What’s in the pipe line.
Boy have we been busy rolling out updates to many aspects of the community. Here is just some things that has been going on behind the scenes.
1. Searching has been improved. The bug that caused Graveyard topics to appear in normal results even when explicitly specifying not to has been fixed. This bug was caused to a flaw in the design of the DB schema. There has also been other enhancements to the search backend. One you will not notice is a decrease in IO when indexing. This tweak will decrease HDD IO by two folds. There has also been a bug fixed in the search where the flood limit feature was not working properly.
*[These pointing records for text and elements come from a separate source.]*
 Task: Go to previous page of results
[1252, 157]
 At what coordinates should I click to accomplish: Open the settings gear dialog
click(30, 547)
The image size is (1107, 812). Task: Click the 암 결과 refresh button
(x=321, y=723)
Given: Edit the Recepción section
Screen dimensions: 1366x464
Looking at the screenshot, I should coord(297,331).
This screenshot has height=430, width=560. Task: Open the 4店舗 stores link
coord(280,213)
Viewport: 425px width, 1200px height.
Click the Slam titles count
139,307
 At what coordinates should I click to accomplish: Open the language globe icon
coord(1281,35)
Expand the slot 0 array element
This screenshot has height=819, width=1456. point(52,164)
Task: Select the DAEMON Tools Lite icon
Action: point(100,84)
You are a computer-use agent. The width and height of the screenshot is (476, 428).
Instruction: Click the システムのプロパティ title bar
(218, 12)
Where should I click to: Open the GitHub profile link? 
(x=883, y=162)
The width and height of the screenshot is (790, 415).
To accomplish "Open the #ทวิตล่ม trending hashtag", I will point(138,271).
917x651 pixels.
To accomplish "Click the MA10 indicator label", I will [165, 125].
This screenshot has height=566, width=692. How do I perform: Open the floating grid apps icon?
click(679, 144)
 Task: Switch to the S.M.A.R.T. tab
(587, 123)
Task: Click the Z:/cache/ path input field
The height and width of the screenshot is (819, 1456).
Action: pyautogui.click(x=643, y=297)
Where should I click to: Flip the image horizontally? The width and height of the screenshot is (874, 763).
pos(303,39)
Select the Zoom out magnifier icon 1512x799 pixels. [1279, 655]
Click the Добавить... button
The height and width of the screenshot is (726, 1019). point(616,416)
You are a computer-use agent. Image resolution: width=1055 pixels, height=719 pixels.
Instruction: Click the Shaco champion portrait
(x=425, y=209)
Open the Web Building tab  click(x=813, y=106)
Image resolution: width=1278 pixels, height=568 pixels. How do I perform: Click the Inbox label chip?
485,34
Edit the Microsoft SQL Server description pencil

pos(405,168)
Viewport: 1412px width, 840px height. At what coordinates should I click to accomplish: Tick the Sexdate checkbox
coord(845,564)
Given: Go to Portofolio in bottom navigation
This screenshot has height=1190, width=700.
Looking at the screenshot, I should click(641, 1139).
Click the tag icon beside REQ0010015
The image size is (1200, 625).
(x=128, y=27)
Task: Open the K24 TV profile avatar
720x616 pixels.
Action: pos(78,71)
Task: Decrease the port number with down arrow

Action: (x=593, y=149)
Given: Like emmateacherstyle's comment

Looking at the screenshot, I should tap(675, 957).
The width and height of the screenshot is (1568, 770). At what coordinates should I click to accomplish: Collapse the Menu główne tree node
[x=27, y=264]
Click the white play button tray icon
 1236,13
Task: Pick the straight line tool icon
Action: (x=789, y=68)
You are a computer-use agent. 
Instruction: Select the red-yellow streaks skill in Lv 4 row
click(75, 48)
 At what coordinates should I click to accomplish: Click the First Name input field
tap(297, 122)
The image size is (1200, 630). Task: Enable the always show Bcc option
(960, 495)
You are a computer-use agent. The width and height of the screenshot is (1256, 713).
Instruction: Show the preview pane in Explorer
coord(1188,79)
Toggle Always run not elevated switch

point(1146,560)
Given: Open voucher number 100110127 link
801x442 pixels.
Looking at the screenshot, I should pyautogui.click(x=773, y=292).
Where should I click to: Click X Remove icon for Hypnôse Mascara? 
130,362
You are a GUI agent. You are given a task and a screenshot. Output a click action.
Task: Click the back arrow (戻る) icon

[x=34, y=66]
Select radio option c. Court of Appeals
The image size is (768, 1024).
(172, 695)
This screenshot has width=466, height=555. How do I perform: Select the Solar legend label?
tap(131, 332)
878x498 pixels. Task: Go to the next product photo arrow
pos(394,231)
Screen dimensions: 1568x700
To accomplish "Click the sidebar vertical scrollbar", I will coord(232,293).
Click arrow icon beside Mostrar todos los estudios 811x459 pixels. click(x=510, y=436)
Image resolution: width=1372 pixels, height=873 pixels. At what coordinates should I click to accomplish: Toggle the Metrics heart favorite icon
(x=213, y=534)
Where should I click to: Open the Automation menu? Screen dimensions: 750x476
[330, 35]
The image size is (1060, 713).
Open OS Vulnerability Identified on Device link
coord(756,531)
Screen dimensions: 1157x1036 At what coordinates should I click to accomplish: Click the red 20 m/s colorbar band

2. Index page has had moderators removed. This is currently only a cosmetic change with the code that drives this feature still intact. We plan to remove it when we rewrite the the index page’s PHP code. The biggest problem with the index page is that it requires numerous loops to generate the page. This is unnecessary and we will be using better programming techniques to improve it’s efficiency there. There is also a planned rewrite of the expand/collapse feature on the index page. This is mainly to fix the invalid use of arrays identifiers in HTML, in laymen terms it means we’ll fix the expand/collapse issue with the General category.
3. Fixes to Topic Views. This has probably been said before, however we have altered the script that handles the committing of topic views to the database. The script now scales better and can handle hundreds of thousands of topics that need to be committed compared to only a few ten thousands from before. We have also set up a different memcache process dedicated for buffering topic view updates. This prevents topic view entries from being pushed out of the cache because of other incoming data. Memcache has also been upgraded to their latest versions.
4. MySQL setting tweaks. One of the extremely useful features of the Percona MySQL binaries (64bit) is that it includes a patch that allows for more than one background read/write threads. This is extremely useful on multicore servers such as ours.
MySQL works by using threads within one process because many servers these days are multicore. Back when single core procs were still mainstream, programmers will program only to work on one core. However, with multiple cores in today’s procs, threading is needed to scale up performance because each thread can only work within one core. Having multiple read/write threads increases the number of writes/reads that the system can request to the harddrive and this ultimately improves the performance provided that the HDD hasn’t maxed out already (which in our case, it hasn’t).
There has also been improved contention issues between the log buffer and buffer pool that are detailed here. This also helps MySQL’s performance.
PS. If you’re using the INNODB Plugin version 1.0.3. Make sure you turn on tcmalloc memory allocator with:
innodb_use_sys_malloc = 1
PS2. Useful INNODB tweaking resource here.
What we hope/wish/want in the future.
One of the biggest issues with a large database and a large userbase is that whenever we restart MySQL, we get hit with a large number of requests. Most of which we cannot serve as fast as we normally would. A rough guesstimate is that pages will be generated in 0.5 seconds (compare that to ~0.1 second page generation we normally get). The culprit is because of the slow (10K rpm) harddrive. The data must be read from the harddrive into the memory in order to provide a fast query response.
What we want/wish/hope for is a feature in MySQL that allows us to choose which tables between which ranges (between which topic_id for eg) we want to populate the RAM with first before MySQL begins accepting connections. This is useful because it allows us to warm up the cache first and it also allows us to warm up the cache quicker because a single read between ranges are sequential. And with HDD’s sequential reads/writes are much faster than random reads/writes. FYI, random reads/writes are what we perform when the site goes online.
Currently the only option is to create a script that simulates the activity of a normal user to warm up the cache before we enable the site online. But this method is hacky and would require a lot of work to get the timing correct.